Tevens was hij snel overprikkeld, wat zeker leidde tot momenten van agressie. De oplossing daarvoor was simpel. Misha kreeg een eigen kennel waar we hem in konden plaatsen als er vreemden op bezoek kwamen maar waar hij ook uit zichzelf voor ging zitten als hij rust wilde. Het werd zijn veilige plek.

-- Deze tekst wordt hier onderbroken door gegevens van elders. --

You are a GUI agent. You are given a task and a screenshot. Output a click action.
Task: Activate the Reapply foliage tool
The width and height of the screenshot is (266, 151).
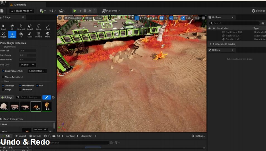pyautogui.click(x=3, y=34)
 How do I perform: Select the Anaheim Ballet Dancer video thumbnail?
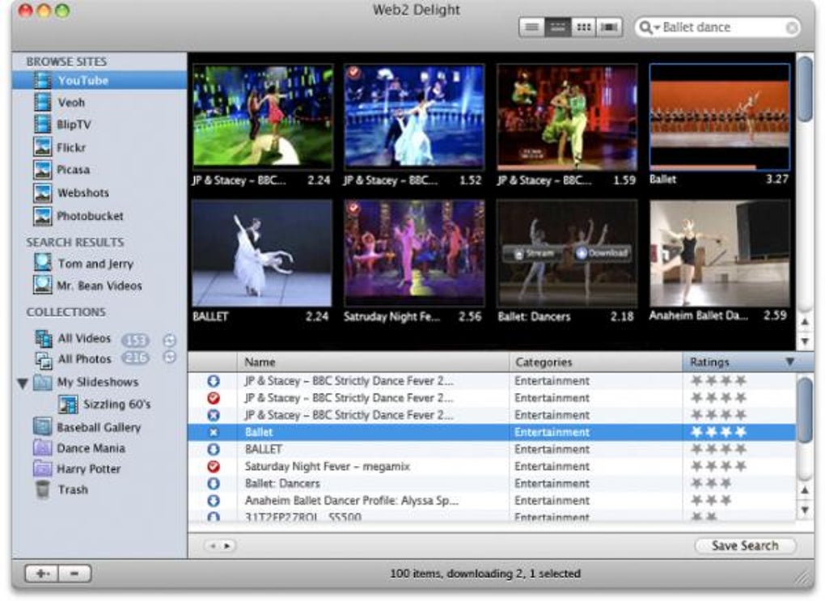(719, 253)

Het werd een heel ritueel maar op deze manier konden we de kater nog een prachtig leven geven. Hij genoot, hij hoorde er helemaal bij en iedereen had respect voor hem. De eerste vraag die de vrijwilligers dan ook stelden als iemand het verblijf in moest waar de kater verbleef: Zit Misha al in zijn hok?
Zodra iedereen weg was kon Misha weer los en werd hij beloond met knuffels en snoepjes van mij.
Maar de inmiddels 12 jarige kater werd in maart ziek. Prutoogjes, snotteren, slecht eten. Het leek Niesziekte maar de gegeven medicatie hielp niet. Een bezoek bij de dierenarts volgde. Onder narcose. Want ondanks dat ik bij hem bleef, wilde hij terstonds de dierenarts aanvallen. Met ontblote tanden.
Terwijl Misha op de behandeltafel lag te slapen konden we goed de verdikking bij zijn neus bekijken. Zou het die rotte hoektand zijn die alle ellende veroorzaakte? Gelukkig zat die al vrij los en met het verwijderen er van dachten we zijn misère te hebben opgelost.
Na een week werd duidelijk dat dit niet het geval was. En ondertussen werd Misha steeds zieker. En steeds liever. Mocht ik alle puss wegvegen uit zijn neus, zijn ogen zalven en kreeg ik kopje na kopje. Alsof hij wist wat er aan zat te komen....
En diep in mijn hart wist ik dat ook. Had ik het niet zo vaak al geroepen: Er zit iets niet goed in dat koppie...
Een tweede bezoek onder narcose volgde en de twee dierenartsen die naar hem kwamen kijken bevestigden mijn vermoeden. Misha had een tumor die zich via zijn neus een weg vrat uit zijn hoofd. Hij zou nooit meer beter worden.
Met mijn warme tranen op zijn mooie gestreepte vacht moest ik daar en meteen afscheid nemen van mijn bijzondere vriendje. Ik kon hem niet laten lijden.
Al die jaren waarin ik voor hem heb gezorgd, heeft hij mij nooit gebeten zoals hij bijna ieder andere bezoeker en vrijwilliger wel beet. Omdat we respect hadden voor elkaar. Vertrouwen durfden te hebben. Een blik op de ander was voldoende. En die blik mis ik zo. Jouw vragende ogen, verwachtingsvol naar mij opkijkend.
Mijn blik op jou; in welke bui ben je? En dan de herkenning: Het is goed! En de knuffels die volgden.
Het Achterverblijf is zo anders nu Misha er niet meer is. Het liefst draai ik me bij de sluisdeur om, wetend dat mijn Misha niet meer op zijn vaste plekje op de koffiebar zit. Om ieder ander de stuipen op het lijf te jagen. Nooit meer de kreet "zit Mies opgesloten?"
Nooit meer die prachtige kop in mijn handen.